INSTRUCTIONS TO FOLLOW -> Among the records below, one line contains "Focus the ID input field"; copy that line and all that follow it, exactly as written.

————

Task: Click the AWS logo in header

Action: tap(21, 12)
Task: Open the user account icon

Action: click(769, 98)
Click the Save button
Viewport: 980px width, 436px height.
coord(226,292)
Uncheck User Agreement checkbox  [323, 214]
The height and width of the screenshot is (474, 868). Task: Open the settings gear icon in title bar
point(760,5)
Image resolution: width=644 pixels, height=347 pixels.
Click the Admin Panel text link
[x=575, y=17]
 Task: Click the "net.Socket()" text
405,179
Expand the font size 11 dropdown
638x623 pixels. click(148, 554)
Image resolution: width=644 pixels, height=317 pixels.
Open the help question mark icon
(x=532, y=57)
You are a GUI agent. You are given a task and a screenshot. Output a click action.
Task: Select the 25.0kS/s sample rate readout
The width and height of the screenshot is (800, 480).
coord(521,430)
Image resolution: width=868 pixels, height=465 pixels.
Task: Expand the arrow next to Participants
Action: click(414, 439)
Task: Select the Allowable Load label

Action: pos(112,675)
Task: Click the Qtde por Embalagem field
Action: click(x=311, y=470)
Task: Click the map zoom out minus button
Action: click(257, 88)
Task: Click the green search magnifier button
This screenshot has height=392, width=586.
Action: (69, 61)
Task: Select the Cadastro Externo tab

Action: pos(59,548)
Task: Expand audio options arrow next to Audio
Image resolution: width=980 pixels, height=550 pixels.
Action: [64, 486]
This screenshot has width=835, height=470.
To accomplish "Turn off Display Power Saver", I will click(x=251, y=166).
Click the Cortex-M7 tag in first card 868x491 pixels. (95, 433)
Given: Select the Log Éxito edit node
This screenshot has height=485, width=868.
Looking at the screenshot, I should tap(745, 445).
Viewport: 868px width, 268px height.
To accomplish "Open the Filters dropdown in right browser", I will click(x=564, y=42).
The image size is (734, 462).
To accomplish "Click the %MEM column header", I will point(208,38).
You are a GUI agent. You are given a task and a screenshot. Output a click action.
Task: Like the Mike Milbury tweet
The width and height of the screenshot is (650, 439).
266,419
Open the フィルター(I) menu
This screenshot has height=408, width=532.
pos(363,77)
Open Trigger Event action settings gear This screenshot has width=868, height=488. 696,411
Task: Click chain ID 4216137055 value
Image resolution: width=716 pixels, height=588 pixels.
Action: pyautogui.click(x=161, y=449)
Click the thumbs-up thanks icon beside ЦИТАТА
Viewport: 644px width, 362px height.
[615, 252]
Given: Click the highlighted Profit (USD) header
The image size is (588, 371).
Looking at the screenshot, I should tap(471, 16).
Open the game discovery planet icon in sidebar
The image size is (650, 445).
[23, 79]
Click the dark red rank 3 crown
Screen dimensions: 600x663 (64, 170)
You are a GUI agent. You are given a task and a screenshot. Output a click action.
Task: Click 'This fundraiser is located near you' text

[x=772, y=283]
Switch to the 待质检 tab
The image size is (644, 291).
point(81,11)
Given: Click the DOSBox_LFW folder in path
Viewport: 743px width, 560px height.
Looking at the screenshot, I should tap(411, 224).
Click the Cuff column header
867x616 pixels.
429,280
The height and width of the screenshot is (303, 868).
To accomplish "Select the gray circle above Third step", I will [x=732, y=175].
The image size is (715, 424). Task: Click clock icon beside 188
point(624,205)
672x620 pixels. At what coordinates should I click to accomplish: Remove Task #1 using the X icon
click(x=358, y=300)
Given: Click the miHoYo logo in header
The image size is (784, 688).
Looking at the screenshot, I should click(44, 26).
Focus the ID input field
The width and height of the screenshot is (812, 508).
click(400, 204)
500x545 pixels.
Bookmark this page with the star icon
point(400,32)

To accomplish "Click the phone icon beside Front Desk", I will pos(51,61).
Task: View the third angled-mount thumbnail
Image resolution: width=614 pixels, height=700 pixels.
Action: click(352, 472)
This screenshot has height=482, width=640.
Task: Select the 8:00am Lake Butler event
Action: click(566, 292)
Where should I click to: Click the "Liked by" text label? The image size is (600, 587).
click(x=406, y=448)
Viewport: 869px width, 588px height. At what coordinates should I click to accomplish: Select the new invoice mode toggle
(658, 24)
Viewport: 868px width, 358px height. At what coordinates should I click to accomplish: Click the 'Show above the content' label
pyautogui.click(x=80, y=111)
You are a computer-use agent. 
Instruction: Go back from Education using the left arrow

————

SOLVED EXERCISE ->
Focus the ID input field
The width and height of the screenshot is (812, 508).
click(400, 204)
500x545 pixels.
Bookmark this page with the star icon
point(400,32)

To accomplish "Click the phone icon beside Front Desk", I will pos(51,61).
Task: View the third angled-mount thumbnail
Image resolution: width=614 pixels, height=700 pixels.
Action: click(352, 472)
This screenshot has height=482, width=640.
Task: Select the 8:00am Lake Butler event
Action: click(566, 292)
Where should I click to: Click the "Liked by" text label? The image size is (600, 587).
click(x=406, y=448)
Viewport: 869px width, 588px height. At what coordinates should I click to accomplish: Select the new invoice mode toggle
(658, 24)
Viewport: 868px width, 358px height. At what coordinates should I click to accomplish: Click the 'Show above the content' label
pyautogui.click(x=80, y=111)
You are a computer-use agent. 
Instruction: Go back from Education using the left arrow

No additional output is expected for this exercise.